Digital Certificate (TLS/SSL)
An electronic document issued by a Certificate Authority that binds a cryptographic key to a domain name, enabling browsers to verify a website's identity and establish an encrypted connection.
Also known as: SSL certificate, TLS certificate, HTTPS certificate, X.509 certificate
Last reviewed: 10 June 2026
A digital certificate tells your browser two things: that communications with the server will be encrypted, and that the server is genuinely operated by the entity named in the certificate. Certificate Authorities (CAs) are trusted third parties that verify domain ownership (for Domain Validation certificates) or organisational identity (for Extended Validation certificates) before signing a certificate. Browsers ship with a built-in list of trusted CAs.

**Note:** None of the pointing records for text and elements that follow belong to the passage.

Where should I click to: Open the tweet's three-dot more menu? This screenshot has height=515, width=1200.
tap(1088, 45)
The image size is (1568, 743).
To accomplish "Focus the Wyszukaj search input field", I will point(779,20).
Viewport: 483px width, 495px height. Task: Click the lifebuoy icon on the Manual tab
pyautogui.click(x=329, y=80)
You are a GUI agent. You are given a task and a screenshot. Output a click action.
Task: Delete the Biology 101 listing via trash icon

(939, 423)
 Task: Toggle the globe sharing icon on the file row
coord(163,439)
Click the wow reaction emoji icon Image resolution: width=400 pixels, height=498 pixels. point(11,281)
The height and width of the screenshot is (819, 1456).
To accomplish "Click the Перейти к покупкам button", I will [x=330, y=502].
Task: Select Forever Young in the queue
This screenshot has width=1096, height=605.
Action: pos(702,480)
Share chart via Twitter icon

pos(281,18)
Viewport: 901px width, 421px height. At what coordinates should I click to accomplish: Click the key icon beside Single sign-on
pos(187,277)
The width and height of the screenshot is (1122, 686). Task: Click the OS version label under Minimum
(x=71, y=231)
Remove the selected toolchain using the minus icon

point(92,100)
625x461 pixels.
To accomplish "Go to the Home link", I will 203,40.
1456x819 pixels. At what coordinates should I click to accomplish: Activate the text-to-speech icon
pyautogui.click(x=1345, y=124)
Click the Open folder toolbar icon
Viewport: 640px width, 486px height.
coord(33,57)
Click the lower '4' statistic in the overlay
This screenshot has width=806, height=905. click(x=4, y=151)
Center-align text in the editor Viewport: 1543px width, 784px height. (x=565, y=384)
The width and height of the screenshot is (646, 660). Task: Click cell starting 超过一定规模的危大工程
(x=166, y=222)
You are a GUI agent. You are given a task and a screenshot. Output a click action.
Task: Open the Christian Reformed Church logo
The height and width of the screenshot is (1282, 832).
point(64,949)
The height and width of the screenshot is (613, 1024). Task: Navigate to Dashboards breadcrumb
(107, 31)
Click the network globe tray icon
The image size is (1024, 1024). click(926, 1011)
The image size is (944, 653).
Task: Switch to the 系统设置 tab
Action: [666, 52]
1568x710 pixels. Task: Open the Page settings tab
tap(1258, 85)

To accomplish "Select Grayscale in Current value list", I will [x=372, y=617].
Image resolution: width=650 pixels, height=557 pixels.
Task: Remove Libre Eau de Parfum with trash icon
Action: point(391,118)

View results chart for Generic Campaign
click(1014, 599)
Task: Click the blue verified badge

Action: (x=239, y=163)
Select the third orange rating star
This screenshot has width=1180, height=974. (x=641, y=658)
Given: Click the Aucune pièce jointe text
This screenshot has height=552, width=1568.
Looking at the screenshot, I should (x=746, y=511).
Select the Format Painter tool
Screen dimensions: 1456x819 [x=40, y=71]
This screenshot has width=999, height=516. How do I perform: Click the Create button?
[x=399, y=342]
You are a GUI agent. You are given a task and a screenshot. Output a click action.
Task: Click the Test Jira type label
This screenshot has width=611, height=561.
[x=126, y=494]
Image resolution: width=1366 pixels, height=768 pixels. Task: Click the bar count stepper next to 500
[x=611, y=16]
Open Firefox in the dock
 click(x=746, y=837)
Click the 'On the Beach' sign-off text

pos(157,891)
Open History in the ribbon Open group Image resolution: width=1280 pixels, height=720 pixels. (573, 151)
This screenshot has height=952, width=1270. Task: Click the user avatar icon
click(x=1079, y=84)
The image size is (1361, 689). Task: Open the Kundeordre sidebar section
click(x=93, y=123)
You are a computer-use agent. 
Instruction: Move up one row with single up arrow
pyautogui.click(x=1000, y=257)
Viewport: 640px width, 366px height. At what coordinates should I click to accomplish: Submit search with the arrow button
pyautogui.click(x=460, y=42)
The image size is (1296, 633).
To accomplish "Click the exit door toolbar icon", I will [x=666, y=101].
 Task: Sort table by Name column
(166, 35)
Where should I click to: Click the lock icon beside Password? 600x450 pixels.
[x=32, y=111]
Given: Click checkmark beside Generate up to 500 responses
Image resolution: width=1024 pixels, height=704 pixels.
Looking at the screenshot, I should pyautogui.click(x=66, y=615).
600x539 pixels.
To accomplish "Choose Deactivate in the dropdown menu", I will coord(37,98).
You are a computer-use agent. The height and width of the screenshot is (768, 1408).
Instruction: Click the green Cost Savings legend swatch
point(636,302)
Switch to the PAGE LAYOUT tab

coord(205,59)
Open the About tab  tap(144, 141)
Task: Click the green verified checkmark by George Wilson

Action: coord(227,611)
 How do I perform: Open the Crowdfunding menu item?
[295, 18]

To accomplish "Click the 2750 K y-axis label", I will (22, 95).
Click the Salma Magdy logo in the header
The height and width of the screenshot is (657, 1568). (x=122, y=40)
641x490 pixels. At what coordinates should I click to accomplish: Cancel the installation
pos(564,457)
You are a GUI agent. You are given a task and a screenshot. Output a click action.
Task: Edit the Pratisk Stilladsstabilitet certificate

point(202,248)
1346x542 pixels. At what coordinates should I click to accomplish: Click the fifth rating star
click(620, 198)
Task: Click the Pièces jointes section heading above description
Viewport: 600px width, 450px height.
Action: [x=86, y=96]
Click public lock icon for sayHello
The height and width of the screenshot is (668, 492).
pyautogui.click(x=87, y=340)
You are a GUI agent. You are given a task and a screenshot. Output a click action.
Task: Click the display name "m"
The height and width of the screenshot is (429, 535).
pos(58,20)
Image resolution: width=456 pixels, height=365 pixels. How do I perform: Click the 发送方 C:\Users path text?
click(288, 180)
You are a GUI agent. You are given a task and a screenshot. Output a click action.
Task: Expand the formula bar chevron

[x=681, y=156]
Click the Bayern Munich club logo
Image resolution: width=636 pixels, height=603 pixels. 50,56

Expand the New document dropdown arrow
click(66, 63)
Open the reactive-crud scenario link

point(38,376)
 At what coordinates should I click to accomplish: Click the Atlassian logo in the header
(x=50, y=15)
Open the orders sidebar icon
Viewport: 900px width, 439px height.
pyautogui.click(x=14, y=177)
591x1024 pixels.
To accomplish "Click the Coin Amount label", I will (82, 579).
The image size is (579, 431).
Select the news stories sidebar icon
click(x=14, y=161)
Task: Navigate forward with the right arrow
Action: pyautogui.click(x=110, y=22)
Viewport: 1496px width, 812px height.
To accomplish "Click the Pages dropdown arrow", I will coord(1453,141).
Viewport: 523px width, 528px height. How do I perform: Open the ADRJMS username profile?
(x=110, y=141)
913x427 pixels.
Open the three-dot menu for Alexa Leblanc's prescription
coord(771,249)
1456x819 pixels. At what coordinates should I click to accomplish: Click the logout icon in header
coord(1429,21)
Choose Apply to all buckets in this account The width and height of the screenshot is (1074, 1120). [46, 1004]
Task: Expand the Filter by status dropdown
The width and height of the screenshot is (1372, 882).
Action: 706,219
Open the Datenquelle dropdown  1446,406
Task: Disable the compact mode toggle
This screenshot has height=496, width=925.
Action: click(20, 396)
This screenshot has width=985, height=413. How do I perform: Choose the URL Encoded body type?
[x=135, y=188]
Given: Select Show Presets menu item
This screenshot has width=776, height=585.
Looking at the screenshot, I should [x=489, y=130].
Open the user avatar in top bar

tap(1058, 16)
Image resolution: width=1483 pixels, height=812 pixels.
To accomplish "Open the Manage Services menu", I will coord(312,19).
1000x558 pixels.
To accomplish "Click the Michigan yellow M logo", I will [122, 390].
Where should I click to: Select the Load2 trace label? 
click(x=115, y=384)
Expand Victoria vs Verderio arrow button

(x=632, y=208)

When your browser displays the padlock icon and 'https', it has verified the server's certificate is valid, was signed by a trusted CA, and matches the domain you intended to visit. An attacker who intercepts your traffic and presents a different certificate will trigger a browser warning — this is one of the most important security warnings a browser shows and should never be bypassed.
Free certificate issuance from Let's Encrypt means that phishing sites now routinely have HTTPS and a padlock; the padlock indicates encryption, not legitimacy. Consumers should understand that HTTPS is necessary but insufficient to confirm a site is trustworthy — the domain name itself must also be correct and recognised.